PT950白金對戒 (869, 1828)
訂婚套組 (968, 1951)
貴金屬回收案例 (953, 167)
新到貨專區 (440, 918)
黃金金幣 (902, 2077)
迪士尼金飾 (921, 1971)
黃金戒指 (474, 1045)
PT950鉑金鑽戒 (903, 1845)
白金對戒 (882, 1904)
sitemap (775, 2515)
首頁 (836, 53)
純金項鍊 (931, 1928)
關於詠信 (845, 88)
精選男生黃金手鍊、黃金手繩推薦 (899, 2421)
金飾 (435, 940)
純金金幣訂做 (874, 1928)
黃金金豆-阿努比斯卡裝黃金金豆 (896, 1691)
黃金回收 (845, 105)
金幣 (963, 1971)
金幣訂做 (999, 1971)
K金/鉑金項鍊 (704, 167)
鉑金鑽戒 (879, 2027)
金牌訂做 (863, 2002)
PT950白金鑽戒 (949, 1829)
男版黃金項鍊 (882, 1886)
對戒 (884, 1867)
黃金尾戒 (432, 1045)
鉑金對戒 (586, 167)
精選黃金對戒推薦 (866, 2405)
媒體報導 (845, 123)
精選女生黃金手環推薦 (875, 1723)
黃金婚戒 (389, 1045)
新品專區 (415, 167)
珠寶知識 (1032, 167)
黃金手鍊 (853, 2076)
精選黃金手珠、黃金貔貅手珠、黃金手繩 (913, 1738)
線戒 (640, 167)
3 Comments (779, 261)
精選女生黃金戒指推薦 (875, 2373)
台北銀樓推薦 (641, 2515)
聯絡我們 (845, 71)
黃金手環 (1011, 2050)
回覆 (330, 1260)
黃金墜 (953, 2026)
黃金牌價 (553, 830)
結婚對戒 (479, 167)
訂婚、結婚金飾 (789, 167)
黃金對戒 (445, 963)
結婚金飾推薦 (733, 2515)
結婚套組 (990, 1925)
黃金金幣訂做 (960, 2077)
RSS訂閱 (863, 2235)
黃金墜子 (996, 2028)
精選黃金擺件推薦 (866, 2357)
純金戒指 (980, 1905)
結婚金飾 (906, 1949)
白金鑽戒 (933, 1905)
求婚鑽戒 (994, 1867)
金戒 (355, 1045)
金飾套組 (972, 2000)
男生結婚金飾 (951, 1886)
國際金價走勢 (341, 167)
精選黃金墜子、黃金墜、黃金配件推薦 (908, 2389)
•••
Exercise objective -> Now write the data shown above out again, word for word.

Solution to this problem ->
PT950白金對戒 (869, 1828)
訂婚套組 (968, 1951)
貴金屬回收案例 (953, 167)
新到貨專區 (440, 918)
黃金金幣 (902, 2077)
迪士尼金飾 (921, 1971)
黃金戒指 (474, 1045)
PT950鉑金鑽戒 (903, 1845)
白金對戒 (882, 1904)
sitemap (775, 2515)
首頁 (836, 53)
純金項鍊 (931, 1928)
關於詠信 (845, 88)
精選男生黃金手鍊、黃金手繩推薦 (899, 2421)
金飾 (435, 940)
純金金幣訂做 (874, 1928)
黃金金豆-阿努比斯卡裝黃金金豆 (896, 1691)
黃金回收 (845, 105)
金幣 (963, 1971)
金幣訂做 (999, 1971)
K金/鉑金項鍊 (704, 167)
鉑金鑽戒 (879, 2027)
金牌訂做 (863, 2002)
PT950白金鑽戒 (949, 1829)
男版黃金項鍊 (882, 1886)
對戒 (884, 1867)
黃金尾戒 (432, 1045)
鉑金對戒 (586, 167)
精選黃金對戒推薦 (866, 2405)
媒體報導 (845, 123)
精選女生黃金手環推薦 (875, 1723)
黃金婚戒 (389, 1045)
新品專區 (415, 167)
珠寶知識 (1032, 167)
黃金手鍊 (853, 2076)
精選黃金手珠、黃金貔貅手珠、黃金手繩 (913, 1738)
線戒 (640, 167)
3 Comments (779, 261)
精選女生黃金戒指推薦 (875, 2373)
台北銀樓推薦 (641, 2515)
聯絡我們 (845, 71)
黃金手環 (1011, 2050)
回覆 (330, 1260)
黃金墜 (953, 2026)
黃金牌價 (553, 830)
結婚對戒 (479, 167)
訂婚、結婚金飾 (789, 167)
黃金對戒 (445, 963)
結婚金飾推薦 (733, 2515)
結婚套組 (990, 1925)
黃金金幣訂做 (960, 2077)
RSS訂閱 (863, 2235)
黃金墜子 (996, 2028)
精選黃金擺件推薦 (866, 2357)
純金戒指 (980, 1905)
結婚金飾 (906, 1949)
白金鑽戒 (933, 1905)
求婚鑽戒 (994, 1867)
金戒 (355, 1045)
金飾套組 (972, 2000)
男生結婚金飾 (951, 1886)
國際金價走勢 (341, 167)
精選黃金墜子、黃金墜、黃金配件推薦 (908, 2389)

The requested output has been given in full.